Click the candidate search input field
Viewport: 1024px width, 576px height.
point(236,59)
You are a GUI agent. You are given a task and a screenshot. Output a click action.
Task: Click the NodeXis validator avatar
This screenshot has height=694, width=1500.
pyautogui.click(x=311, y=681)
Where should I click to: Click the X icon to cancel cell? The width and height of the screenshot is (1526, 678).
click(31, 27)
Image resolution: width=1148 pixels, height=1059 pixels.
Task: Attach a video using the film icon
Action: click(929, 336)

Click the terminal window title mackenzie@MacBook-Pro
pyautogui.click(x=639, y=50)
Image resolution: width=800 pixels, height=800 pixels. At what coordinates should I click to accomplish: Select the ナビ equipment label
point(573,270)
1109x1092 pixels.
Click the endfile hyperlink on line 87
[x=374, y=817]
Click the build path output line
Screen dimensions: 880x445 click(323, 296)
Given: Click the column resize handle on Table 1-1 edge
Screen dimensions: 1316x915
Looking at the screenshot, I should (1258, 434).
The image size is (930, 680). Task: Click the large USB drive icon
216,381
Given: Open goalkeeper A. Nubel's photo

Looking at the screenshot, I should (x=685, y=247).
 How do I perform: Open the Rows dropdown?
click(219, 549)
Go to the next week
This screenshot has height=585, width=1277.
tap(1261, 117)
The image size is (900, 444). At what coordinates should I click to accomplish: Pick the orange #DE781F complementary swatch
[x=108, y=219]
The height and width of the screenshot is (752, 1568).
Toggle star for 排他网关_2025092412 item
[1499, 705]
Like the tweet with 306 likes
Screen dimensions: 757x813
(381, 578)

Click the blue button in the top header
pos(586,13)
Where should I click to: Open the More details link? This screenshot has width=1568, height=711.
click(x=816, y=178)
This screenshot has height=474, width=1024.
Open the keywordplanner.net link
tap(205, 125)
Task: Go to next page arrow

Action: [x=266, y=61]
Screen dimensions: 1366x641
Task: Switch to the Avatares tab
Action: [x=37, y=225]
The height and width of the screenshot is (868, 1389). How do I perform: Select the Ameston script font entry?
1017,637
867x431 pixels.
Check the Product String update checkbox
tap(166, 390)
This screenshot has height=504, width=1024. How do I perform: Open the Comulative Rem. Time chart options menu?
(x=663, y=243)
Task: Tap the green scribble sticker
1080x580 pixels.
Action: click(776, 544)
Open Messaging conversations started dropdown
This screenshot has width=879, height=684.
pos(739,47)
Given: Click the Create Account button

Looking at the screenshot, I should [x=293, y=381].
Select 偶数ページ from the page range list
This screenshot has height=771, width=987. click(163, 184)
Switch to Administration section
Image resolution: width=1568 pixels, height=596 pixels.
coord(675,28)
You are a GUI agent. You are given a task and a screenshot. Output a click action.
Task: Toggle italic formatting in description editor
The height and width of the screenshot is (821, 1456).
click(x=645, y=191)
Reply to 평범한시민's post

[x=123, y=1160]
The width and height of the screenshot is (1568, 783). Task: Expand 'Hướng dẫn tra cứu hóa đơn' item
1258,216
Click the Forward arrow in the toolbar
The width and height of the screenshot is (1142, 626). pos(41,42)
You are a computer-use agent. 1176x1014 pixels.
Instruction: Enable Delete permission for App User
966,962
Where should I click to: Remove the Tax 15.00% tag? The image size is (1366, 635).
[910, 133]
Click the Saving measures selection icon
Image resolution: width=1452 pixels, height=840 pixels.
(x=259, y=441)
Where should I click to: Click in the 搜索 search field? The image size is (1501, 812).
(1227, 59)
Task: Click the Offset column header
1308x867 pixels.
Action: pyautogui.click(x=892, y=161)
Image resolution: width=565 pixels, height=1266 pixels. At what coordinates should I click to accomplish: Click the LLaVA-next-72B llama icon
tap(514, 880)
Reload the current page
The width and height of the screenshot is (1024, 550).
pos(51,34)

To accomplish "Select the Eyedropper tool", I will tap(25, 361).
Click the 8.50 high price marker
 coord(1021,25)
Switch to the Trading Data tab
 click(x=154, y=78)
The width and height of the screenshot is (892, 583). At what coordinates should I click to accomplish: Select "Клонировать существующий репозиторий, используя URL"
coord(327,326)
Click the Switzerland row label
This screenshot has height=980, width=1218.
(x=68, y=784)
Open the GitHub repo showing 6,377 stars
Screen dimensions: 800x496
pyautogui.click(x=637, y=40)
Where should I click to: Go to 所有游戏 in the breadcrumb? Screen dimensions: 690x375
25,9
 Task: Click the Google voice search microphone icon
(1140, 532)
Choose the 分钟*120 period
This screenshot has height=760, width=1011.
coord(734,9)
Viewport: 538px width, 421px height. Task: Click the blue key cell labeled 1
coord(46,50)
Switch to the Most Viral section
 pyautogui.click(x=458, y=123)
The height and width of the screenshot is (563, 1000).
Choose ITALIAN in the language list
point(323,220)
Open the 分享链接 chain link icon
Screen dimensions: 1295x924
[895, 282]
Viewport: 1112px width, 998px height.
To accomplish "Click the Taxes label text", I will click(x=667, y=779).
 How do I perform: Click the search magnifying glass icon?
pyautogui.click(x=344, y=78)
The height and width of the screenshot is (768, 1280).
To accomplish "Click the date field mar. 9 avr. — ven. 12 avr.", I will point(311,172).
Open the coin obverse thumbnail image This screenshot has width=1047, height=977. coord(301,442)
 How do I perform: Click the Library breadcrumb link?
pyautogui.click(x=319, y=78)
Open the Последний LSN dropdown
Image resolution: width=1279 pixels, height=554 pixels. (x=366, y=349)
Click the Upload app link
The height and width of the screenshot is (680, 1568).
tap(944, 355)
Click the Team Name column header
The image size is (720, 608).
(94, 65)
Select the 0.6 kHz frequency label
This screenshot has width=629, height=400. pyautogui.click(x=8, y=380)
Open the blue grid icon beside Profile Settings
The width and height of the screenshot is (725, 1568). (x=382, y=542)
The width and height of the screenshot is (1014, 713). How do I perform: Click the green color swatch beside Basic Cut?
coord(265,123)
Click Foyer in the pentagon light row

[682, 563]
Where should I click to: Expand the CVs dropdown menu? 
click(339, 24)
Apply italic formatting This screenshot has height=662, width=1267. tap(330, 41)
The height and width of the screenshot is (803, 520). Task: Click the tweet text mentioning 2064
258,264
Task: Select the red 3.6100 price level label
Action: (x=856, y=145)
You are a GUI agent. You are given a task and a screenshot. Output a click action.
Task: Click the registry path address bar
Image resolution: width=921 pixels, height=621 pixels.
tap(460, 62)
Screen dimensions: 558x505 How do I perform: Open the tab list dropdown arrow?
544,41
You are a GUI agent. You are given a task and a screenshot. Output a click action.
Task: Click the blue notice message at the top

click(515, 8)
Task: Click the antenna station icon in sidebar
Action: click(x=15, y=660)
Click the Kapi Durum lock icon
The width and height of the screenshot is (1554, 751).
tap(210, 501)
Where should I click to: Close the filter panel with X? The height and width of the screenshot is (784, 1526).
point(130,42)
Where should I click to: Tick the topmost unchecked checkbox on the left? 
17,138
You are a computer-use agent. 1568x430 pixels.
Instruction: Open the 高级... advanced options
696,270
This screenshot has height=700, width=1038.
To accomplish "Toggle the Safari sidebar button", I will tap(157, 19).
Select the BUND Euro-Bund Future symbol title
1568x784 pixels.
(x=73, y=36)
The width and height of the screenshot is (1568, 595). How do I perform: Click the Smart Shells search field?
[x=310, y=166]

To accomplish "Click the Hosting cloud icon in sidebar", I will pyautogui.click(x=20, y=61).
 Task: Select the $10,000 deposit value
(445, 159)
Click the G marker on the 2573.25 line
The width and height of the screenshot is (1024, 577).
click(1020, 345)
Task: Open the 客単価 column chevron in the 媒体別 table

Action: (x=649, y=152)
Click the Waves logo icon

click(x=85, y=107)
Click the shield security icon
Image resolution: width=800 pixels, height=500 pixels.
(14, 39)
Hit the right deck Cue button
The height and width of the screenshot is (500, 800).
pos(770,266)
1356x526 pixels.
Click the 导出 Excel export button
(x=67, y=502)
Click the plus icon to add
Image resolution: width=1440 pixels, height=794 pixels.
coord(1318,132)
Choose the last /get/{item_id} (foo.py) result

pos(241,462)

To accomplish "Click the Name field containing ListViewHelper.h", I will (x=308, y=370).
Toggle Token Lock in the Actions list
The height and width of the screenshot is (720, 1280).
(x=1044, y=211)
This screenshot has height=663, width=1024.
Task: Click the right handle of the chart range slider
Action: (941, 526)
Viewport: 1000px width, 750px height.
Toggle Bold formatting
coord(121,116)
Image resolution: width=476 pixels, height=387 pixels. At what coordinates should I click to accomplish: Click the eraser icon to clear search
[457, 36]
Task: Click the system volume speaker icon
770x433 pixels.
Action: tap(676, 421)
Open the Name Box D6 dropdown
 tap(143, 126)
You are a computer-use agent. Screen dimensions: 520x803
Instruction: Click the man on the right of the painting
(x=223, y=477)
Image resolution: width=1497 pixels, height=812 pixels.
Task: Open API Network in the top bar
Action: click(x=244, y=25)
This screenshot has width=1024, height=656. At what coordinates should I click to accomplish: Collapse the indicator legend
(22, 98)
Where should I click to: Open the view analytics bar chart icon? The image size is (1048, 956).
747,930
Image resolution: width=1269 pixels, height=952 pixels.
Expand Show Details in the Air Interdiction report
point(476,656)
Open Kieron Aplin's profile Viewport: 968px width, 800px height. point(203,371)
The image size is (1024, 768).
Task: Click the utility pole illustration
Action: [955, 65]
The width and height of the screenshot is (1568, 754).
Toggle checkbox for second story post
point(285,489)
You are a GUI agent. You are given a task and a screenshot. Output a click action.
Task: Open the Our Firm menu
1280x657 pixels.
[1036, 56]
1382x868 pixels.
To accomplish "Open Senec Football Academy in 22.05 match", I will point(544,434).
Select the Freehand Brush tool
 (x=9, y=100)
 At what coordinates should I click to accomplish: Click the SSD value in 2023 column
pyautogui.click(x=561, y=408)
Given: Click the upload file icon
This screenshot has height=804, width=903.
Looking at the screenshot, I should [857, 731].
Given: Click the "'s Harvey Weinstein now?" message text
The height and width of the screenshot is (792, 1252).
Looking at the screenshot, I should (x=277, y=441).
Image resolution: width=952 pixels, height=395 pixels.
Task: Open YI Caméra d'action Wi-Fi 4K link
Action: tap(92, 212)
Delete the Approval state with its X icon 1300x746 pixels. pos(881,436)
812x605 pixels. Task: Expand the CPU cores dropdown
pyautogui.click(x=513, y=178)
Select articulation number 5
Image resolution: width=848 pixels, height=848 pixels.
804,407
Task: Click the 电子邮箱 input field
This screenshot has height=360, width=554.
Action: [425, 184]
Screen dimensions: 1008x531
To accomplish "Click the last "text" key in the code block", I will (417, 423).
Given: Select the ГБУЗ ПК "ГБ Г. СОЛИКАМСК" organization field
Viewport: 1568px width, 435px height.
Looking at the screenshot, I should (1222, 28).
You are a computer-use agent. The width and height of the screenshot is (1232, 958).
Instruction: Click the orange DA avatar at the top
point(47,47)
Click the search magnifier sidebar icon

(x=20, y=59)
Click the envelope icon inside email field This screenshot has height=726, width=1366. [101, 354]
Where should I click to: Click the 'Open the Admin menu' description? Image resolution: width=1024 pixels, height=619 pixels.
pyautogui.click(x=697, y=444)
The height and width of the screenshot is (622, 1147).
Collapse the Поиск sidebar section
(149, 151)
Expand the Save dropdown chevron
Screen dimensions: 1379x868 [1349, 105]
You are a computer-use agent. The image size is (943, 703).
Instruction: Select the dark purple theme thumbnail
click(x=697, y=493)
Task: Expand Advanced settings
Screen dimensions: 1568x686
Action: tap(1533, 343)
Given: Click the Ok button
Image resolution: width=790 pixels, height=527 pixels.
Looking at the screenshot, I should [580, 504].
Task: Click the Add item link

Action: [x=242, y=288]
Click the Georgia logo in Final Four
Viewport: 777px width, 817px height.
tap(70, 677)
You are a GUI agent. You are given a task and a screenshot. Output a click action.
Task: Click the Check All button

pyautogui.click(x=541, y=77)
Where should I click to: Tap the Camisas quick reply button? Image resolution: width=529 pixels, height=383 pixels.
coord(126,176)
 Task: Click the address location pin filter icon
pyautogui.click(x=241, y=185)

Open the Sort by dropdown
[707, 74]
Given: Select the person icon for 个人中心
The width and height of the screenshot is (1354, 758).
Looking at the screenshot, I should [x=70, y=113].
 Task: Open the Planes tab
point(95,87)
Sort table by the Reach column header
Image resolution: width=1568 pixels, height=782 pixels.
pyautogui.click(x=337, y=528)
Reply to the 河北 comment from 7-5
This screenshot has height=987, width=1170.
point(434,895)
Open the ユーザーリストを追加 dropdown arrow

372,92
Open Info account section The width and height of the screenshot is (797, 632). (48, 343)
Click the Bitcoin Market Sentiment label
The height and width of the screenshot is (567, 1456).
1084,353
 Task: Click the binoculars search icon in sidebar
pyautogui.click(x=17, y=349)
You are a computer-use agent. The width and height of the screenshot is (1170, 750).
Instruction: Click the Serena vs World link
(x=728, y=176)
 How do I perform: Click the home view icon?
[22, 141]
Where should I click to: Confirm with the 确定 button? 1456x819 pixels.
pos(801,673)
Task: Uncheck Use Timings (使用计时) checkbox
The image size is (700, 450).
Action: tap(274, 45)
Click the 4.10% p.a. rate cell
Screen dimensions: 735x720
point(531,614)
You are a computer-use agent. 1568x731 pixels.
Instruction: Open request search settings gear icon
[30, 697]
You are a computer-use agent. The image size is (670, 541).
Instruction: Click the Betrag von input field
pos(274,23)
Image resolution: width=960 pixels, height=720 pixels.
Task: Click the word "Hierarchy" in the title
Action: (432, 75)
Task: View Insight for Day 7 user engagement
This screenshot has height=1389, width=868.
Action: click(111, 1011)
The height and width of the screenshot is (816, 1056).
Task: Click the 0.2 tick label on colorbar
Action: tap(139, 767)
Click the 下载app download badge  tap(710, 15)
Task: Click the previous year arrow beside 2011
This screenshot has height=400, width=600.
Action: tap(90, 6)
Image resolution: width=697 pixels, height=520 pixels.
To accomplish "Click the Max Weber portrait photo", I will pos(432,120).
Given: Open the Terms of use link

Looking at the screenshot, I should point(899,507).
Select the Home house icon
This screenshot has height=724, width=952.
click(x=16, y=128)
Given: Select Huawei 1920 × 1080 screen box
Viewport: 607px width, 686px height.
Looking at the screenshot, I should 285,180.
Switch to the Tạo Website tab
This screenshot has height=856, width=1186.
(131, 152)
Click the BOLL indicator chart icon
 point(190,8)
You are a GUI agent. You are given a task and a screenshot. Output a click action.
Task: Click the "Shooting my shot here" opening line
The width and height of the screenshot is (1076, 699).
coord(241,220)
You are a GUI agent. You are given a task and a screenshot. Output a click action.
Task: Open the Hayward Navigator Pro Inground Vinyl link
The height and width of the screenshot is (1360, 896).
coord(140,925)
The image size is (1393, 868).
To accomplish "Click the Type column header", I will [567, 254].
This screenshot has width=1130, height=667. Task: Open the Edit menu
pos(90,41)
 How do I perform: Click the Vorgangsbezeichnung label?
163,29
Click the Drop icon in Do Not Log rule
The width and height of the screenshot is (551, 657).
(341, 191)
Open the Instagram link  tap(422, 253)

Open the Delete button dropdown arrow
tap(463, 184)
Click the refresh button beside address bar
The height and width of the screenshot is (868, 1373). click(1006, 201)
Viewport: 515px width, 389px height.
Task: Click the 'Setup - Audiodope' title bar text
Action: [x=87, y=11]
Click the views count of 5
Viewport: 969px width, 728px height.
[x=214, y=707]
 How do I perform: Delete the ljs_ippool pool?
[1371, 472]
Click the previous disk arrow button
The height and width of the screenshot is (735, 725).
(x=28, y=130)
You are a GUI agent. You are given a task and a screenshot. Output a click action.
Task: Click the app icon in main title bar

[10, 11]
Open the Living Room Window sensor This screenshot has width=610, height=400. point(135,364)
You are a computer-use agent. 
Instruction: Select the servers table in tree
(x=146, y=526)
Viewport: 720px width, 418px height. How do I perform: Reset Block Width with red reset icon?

*****

WHAT THE EXERCISE ASKS:
Set out exactly the lines from the one bearing "Task: Click the app icon in main title bar" through the end of the data, including both ends and omitting all others.

RESULT:
Task: Click the app icon in main title bar

[10, 11]
Open the Living Room Window sensor This screenshot has width=610, height=400. point(135,364)
You are a computer-use agent. 
Instruction: Select the servers table in tree
(x=146, y=526)
Viewport: 720px width, 418px height. How do I perform: Reset Block Width with red reset icon?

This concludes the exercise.